** Records from a pointing dataset **

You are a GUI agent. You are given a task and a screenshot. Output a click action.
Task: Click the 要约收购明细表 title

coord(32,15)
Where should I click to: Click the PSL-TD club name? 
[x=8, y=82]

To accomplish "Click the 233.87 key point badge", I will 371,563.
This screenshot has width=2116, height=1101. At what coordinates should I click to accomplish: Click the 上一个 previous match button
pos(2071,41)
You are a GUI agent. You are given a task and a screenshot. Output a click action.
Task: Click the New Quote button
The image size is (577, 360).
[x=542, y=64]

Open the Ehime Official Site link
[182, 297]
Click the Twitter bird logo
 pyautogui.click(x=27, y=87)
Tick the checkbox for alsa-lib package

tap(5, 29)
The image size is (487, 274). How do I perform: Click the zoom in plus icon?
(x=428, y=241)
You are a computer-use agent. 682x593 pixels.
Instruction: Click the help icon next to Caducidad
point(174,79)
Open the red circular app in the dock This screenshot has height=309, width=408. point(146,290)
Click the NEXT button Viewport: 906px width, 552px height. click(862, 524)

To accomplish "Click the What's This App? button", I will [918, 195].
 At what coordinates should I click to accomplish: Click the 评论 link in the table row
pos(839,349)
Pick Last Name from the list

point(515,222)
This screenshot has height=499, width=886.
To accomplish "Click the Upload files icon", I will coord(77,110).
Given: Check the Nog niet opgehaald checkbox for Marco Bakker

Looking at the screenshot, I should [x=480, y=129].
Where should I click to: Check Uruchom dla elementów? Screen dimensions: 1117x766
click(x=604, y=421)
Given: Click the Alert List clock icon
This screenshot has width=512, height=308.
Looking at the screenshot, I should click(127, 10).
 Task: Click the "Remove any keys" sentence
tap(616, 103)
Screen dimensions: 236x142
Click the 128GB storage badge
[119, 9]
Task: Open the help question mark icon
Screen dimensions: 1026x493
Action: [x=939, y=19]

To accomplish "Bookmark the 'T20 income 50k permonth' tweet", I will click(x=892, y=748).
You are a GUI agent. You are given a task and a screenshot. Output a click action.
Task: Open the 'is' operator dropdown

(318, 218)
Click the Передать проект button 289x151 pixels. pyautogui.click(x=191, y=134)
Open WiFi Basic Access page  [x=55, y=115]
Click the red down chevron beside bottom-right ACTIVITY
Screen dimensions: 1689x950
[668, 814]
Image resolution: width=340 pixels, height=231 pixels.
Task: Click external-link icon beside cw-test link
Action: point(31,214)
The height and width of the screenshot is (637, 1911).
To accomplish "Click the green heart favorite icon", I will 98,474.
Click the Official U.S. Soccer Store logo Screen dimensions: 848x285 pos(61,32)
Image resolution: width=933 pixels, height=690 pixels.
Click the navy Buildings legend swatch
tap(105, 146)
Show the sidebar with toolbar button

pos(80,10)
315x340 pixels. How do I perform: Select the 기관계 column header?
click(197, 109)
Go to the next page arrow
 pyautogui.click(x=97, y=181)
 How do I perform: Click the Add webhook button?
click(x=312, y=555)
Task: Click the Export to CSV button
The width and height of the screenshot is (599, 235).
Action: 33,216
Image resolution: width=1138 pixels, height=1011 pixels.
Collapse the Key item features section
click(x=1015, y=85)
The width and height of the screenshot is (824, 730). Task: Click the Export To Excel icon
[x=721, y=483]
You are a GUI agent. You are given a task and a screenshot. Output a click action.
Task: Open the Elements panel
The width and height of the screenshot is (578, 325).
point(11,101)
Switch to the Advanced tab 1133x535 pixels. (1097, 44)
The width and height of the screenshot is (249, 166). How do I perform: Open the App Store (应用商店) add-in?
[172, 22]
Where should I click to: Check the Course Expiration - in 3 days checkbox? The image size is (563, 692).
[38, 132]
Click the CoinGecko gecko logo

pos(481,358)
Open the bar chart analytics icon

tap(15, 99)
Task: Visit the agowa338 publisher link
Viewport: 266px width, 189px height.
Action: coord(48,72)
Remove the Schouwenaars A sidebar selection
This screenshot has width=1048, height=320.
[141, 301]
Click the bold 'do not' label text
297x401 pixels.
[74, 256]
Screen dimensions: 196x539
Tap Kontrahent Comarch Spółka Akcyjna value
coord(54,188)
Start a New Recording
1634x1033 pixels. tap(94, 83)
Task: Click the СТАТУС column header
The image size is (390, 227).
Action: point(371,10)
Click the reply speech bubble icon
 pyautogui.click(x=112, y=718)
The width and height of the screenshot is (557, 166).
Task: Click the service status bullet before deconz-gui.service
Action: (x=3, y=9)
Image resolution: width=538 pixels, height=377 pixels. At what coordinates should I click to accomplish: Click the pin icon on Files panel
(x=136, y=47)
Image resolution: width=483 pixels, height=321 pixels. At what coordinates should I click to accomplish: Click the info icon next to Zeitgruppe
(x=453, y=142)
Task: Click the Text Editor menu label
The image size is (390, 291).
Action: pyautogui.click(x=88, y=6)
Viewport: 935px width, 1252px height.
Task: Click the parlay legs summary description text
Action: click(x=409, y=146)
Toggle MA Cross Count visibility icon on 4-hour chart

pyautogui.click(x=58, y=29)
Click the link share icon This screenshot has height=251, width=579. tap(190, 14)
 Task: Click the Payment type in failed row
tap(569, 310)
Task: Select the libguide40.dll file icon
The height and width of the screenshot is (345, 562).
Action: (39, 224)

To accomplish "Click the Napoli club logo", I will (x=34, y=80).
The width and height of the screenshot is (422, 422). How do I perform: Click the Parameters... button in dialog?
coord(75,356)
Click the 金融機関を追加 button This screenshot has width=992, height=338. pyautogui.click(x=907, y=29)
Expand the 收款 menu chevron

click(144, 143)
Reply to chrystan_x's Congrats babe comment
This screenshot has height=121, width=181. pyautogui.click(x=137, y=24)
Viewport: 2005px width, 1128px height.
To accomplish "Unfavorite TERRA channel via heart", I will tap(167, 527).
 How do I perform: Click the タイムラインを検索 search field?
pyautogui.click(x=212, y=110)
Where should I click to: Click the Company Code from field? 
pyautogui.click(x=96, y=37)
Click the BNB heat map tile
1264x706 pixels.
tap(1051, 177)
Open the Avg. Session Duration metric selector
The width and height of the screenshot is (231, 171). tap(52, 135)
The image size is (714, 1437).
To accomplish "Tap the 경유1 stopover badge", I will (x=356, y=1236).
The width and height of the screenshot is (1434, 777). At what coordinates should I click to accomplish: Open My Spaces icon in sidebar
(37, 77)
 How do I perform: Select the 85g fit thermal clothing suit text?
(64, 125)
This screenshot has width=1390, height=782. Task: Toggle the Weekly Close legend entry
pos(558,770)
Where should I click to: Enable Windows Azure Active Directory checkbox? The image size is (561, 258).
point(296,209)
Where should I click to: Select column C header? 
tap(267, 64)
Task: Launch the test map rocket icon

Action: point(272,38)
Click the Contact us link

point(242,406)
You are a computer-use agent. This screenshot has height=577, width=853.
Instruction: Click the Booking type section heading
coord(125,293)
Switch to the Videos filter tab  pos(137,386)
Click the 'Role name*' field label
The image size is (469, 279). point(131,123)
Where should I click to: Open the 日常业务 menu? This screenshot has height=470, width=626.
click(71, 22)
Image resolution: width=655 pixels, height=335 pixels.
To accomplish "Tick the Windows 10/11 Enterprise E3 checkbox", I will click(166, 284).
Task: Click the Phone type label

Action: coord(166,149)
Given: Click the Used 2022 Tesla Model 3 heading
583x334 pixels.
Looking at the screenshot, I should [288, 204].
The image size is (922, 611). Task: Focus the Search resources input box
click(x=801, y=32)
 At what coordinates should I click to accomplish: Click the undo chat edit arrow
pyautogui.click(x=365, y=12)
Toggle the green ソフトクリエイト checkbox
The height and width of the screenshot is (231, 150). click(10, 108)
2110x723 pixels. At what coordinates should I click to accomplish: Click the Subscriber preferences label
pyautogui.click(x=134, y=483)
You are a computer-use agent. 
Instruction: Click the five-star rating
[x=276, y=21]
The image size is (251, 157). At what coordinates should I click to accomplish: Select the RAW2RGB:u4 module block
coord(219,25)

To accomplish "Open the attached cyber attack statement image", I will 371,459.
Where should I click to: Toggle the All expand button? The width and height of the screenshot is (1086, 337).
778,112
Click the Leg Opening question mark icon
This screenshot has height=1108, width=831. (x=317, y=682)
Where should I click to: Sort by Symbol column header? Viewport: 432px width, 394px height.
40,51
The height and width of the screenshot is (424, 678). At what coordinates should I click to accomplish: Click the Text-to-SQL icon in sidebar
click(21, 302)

** Work instructions **
Could you rewrite the lines above, from the line with "At what coordinates should I click to accomplish: Click the undo" to the line with "pyautogui.click(x=134, y=483)" (both included), as a JSON list of strings with one string per line and any blank lines left out?

** Answer **
[
  " At what coordinates should I click to accomplish: Click the undo chat edit arrow",
  "pyautogui.click(x=365, y=12)",
  "Toggle the green ソフトクリエイト checkbox",
  "The height and width of the screenshot is (231, 150). click(10, 108)",
  "2110x723 pixels. At what coordinates should I click to accomplish: Click the Subscriber preferences label",
  "pyautogui.click(x=134, y=483)"
]